Introduction To Adam Optimizer

Last Updated : 19 May, 2026

Adam (Adaptive Moment Estimation) optimizer combines the advantages of Momentum and RMSprop techniques to adjust learning rates during training. It works well with large datasets and complex models because it uses memory efficiently and adapts the learning rate for each parameter automatically.

Working of Adam Optimizer

Adam combines two optimization techniques, Momentum and RMSProp, to achieve faster and more stable training.

1. Momentum

Momentum accelerates gradient descent by using a moving average of past gradients, helping reduce oscillations and speed up convergence. The update rule with momentum is:

w_{t+1} = w_{t} - \alpha m_{t}

where:

  • m_t is the moving average of the gradients at time t
  • α is the learning rate
  • w_t​ and w_{t+1}​ are the weights at time t and t+1, respectively

The momentum term m_t is updated recursively as:

m_{t} = \beta_1 m_{t-1} + (1 - \beta_1) \frac{\partial L}{\partial w_t}

where:

  • \beta_1​ is the momentum parameter (typically set to 0.9)
  • \frac{\partial L}{\partial w_t}​ is the gradient of the loss function with respect to the weights at time t

2. RMSprop (Root Mean Square Propagation)

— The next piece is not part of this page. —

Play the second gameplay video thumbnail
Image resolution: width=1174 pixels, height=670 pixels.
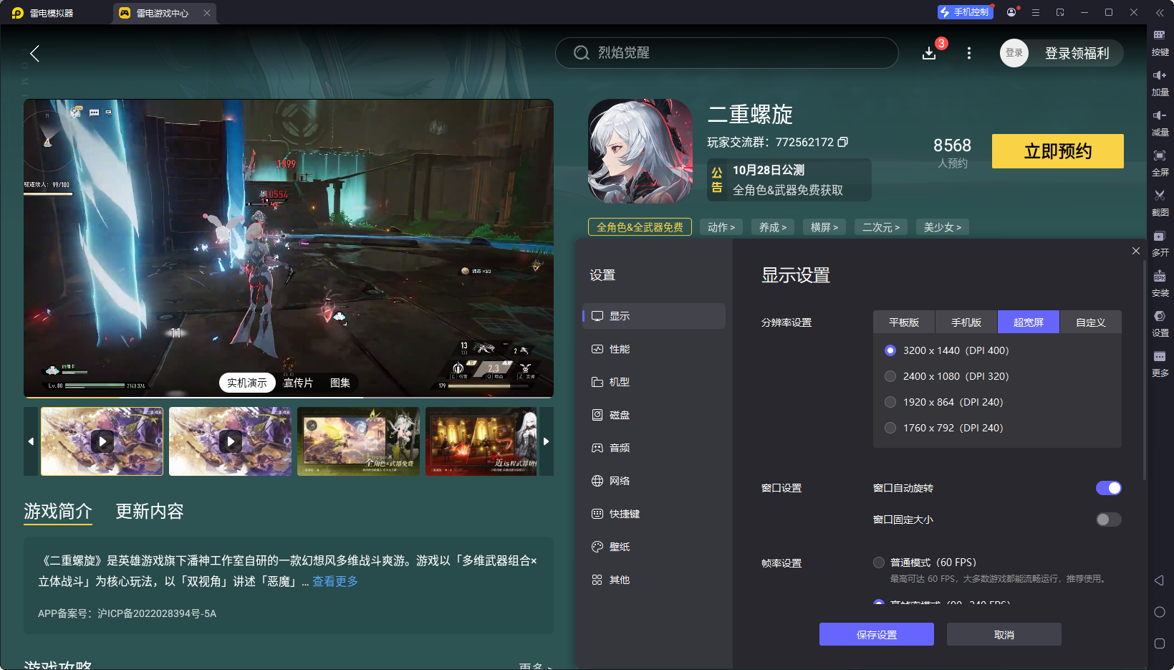[x=230, y=441]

RMSprop is an adaptive learning rate optimization method that improves AdaGrad by using an exponentially weighted moving average of squared gradients. This prevents the learning rate from decreasing too quickly during training. The update rule for RMSprop is:

w_{t+1} = w_{t} - \frac{\alpha_t}{\sqrt{v_t + \epsilon}} \frac{\partial L}{\partial w_t}

where:

  • v_t​ is the exponentially weighted average of squared gradients:

v_t = \beta_2 v_{t-1} + (1 - \beta_2) \left( \frac{\partial L}{\partial w_t} \right)^2

  • ϵ is a small constant (e.g., 10^{-8}) added to prevent division by zero

Combining Momentum and RMSprop to form Adam Optimizer

Adam optimizer combines the momentum and RMSprop techniques to provide a more balanced and efficient optimization process. The key equations governing Adam are as follows:

  • First moment (mean) estimate:

m_t = \beta_1 m_{t-1} + (1 - \beta_1) \frac{\partial L}{\partial w_t}

  • Second moment (variance) estimate:

v_t = \beta_2 v_{t-1} + (1 - \beta_2) \left( \frac{\partial L}{\partial w_t} \right)^2

  • Bias correction: Since both m_t​ and v_t are initialized at zero, they tend to be biased toward zero, especially during the initial steps. To correct this bias, Adam computes the bias-corrected estimates:

\hat{m_t} = \frac{m_t}{1 - \beta_1^t}, \quad \hat{v_t} = \frac{v_t}{1 - \beta_2^t}

  • Final weight update: The weights are then updated as:

w_{t+1} = w_t - \frac{\hat{m_t}}{\sqrt{\hat{v_t}} + \epsilon} \alpha

Key Parameters

  • α: The learning rate or step size (default is 0.001)
  • \beta_1​ and \beta_2​: Decay rates for the moving averages of the gradient and squared gradient, typically set to \beta_1 = 0.9 and \beta_2 = 0.999
  • ϵ: A small positive constant (e.g., 10^{-8}) used to avoid division by zero when computing the final update

Performance of Adam Optimizer

Adam delivers strong performance in training deep learning models and large datasets by combining adaptive learning rates with momentum.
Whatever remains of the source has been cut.